In support of its rapidly emerging urban agriculture movement, the Chicago Food Policy Advisory Council (CFPAC) is leading a food-labeling project that would place a new "Chicago Grown" sticker on foods grown in the community. CFPAC hopes that with the new sticker there will be more support for local food systems, and urban agriculture as a whole. When the label gains momentum, CFPAC plans to launch a Chicago Grown website in support of it. In 1999 the Mass. based Community Involved in Sustainable Agriculture (CISA, one of our long-term partners!) began a similar movement with its “Local Hero” campaign, which popularized the phrase “Be a Local Hero, Buy Locally Grown.” Studies later found that the label was effective, with 82 percent of residents recognizing the label and further, those residents were twice as likely to shop for locally grown products. The Census of Agriculture even found that sales doubled for farms in the region and the acreage of land used for farming increased. The number of local farmers markets even spiked from 10 to 49. Though the outcome for the Chicago Grown label is still to be determined, backers of the project hope to make a similar impact.
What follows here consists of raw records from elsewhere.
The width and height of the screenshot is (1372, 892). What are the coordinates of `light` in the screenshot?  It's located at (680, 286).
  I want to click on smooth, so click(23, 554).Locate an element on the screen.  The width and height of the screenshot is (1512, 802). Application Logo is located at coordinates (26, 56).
The seemingly never-ending battle for a new farm bill drags on, as Congress is set to begin writing a new $500 billion law next week. With immense pressure to reduce spending, over the next ten years the Senate version of the bill is reported to cut approximately $23 billion and the draft from the House is expected to reduce spending by $35 billion. In doing so, the drafts are expected to include cuts to food aid for those in poverty and a reduction in land-idling procedures. There is still discrepancy among members of Congress as to how much funding should be cut from the food stamp (SNAP) program. The Senate Agriculture chairwoman, Debbie Stabenow, formulated a draft with $4 billion cut from the program, whereas Frank Lucas, the House Agriculture Committee chairman, hopes to cut $20 billion. These plans are in opposition to a letter signed by 32 senators organized by Kirsten Gillibrand of New York, which would reduce funding to crop insurance subsidies, but retain food stamps as is. Farm lobbyists and environmentalists are pushing for other additions to the bill, with rice and peanut growers from the south hoping for higher floor prices of grains and oilseeds, whereas environmentalists are vying for crop insurance linked to conservation practices.
Cheers Michigan, 'tis the season for farmers markets and wine! Without hesitation, the state senate unanimously passed a new bill that will allow small winemakers to have tastings and sell products at farmers markets. The bill includes provisions, as the winemaker would need to pay a permit fee and be approved by the market and local law enforcement prior to becoming a vendor. The bill classifies a small winemaker as one that produces less than 5,000 gallons of wine a year, meaning about 60 of the state’s wineries are eligible. Before becoming a law, the bill still needs to pass in the state house, but senators explained that small winemakers should have the opportunity to play a role in the state’s economy.